當前，廣泛被使用于HCP檢測的方法是雙抗體夾心酶聯免疫法（ELISA）。在藥物研發中，通常會建立通用和專屬的HCP ELISA方法。前期可以采用通用HCP ELISA試劑盒。到臨床實驗時，藥企會采用專屬試劑盒，即工藝特異HCP ELISA試劑盒，需要單獨純化HCP蛋白，免疫篩選抗體。

HCP ELISA的原理是先將HCP抗體包被酶標板，孵育待測樣品，通過HCP抗體捕獲和富集樣品中HCPs，再加入與包被酶標板的抗體種屬不同的，酶聯報告基團的HCP抗體，結合已被富集的HCPs，通過底物顯色或熒光的方式成像，最終定量計算HCPs。
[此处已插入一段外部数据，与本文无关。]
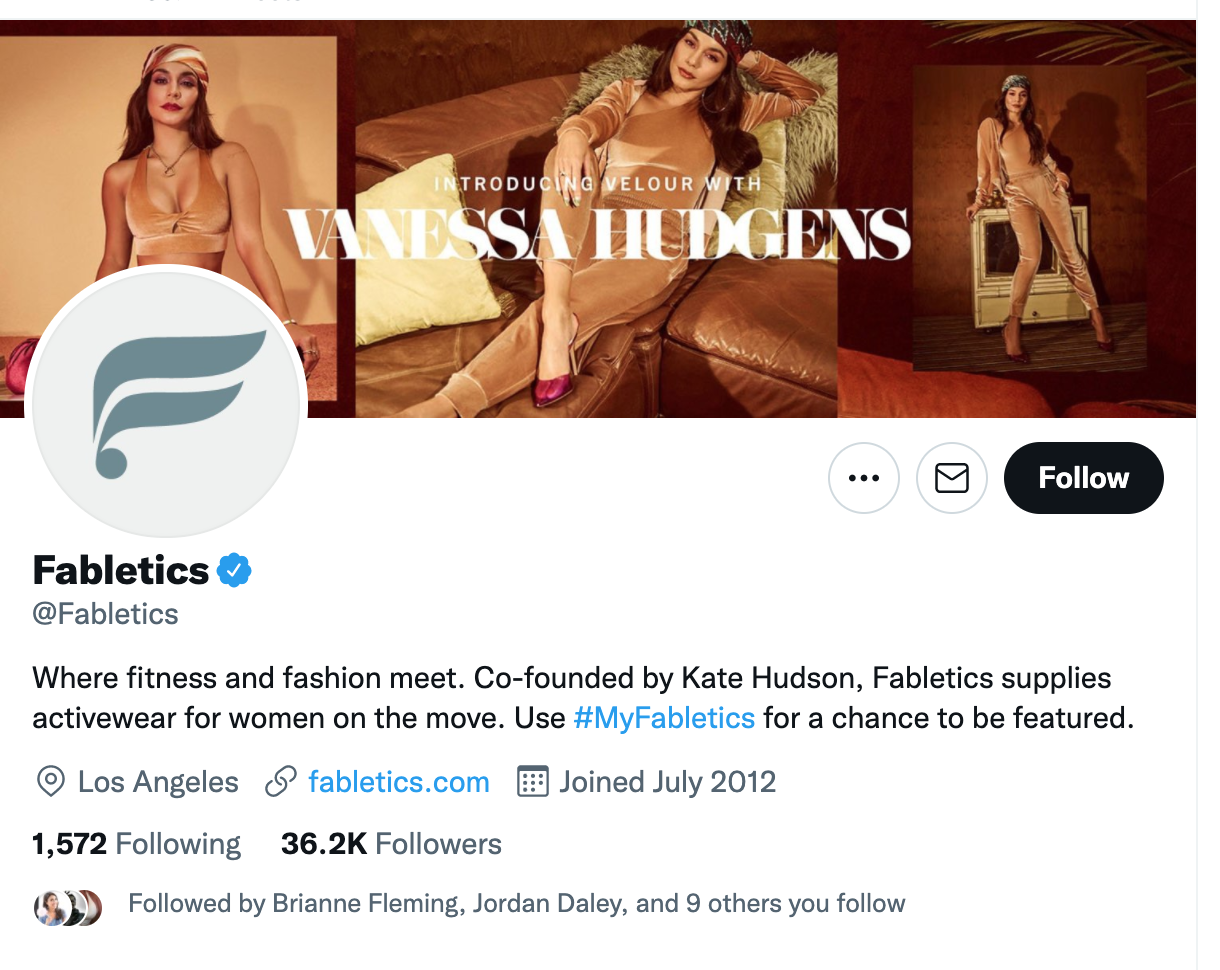View the 36.2K Followers list
This screenshot has width=1220, height=970.
pos(391,844)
HCP ELISA的方法具有特異性強、靈敏度高、通量大和使用方便等特點，但也存在風險：

?ELISA方法能夠富集的HCPs至少要具有兩個及以上的表位。

當兩個表位被抗體結合時，不能存在空間位阻。

ELISA酶標板包被的抗體結合量低，會限制HCP檢出限。

不是所有HCPs都可以作為抗原產生抗體，因此會有“漏檢”，所以需要評估HCP ELISA抗體的覆蓋率（Coverage）。

HCP ELISA抗體覆蓋率的評估方法一般會采用雙向電泳（two-dimensional electrophoresis,2-DE）和蛋白質免疫印跡（Western Blot，WB）技術結合的辦法。
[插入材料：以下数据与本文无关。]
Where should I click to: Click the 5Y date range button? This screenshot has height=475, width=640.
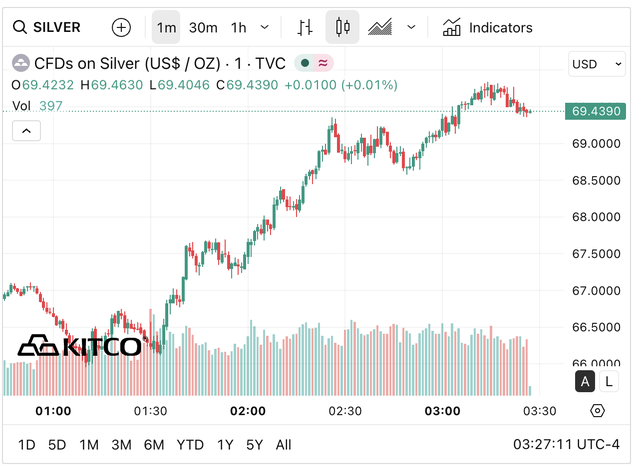(x=254, y=444)
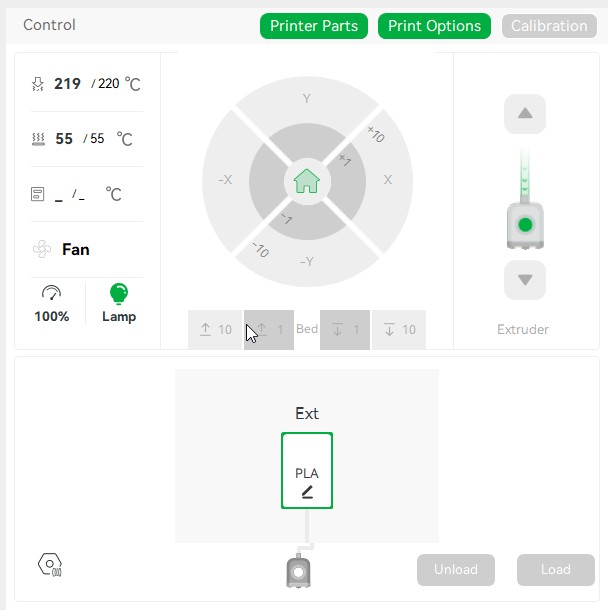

首先，雙向電泳是利用蛋白質的等電點和分子量的微小差異，在凝膠內進行分離，一塊凝膠只能實現一個生物樣本的分離，HCPs在膠內會形成許多獨立的膠點。一個樣本至少要準備兩塊重復凝膠，電泳后，將凝膠從玻璃板中取出一塊凝膠直接用于HCPs總蛋白的染色成像，另一塊凝膠進行化學發光免疫印跡操作：轉膜、封閉、抗體孵育、洗膜，加入發光液后，拍照成像。最后，將分別得到的HCPs總蛋白分離圖像和HCP抗體結合的圖像放在一起疊加、匹配膠點、分別記錄匹配和未匹配的膠點數量，計算覆蓋率結果。

如果上述的過程一切順利，那代表了詩和遠方。

這種普通雙向電泳與化學發光蛋白質免疫印跡組合的方法,由于化學發光成像和總蛋白的染色成像，并不是同一塊凝膠的結果，凝膠間差異和凝膠扭曲形變，無法自動修正，因此會導致膠點匹配難度大，大多數同行就是在這個環節累吐的。

接下來給大家介紹個新方法——熒光差異印跡電泳技術（DIBE，Differential In Blot Electrophoresis）。美國藥典（United States Pharmacopeia ，USP）的 [1132] Residual Host Cell Protein Measurement in Biopharmaceuticals 和歐盟藥典（European Pharmacopoeia 9.1）中2.6.34 HOST-PROTEIN CELL ASSAYS 中，都推薦使用差異熒光電泳技術（DIGE/DIBE），作為表征HCPs抗體覆蓋率的新方法。

差異熒光印跡電泳技術可以實現一個樣本，只需制備一塊凝膠，最終在同一張印跡膜上，展示兩個熒光通道，一個是HCPs總蛋白，另一個被抗體識別覆蓋的HCPs。DIGE/DIBE技術避免了膠間差異和凝膠形變，配合HCP專用分析軟件，自動膠點匹配，2D/3D全程跟蹤式顯示匹配效果，并且直接計算覆蓋率結果。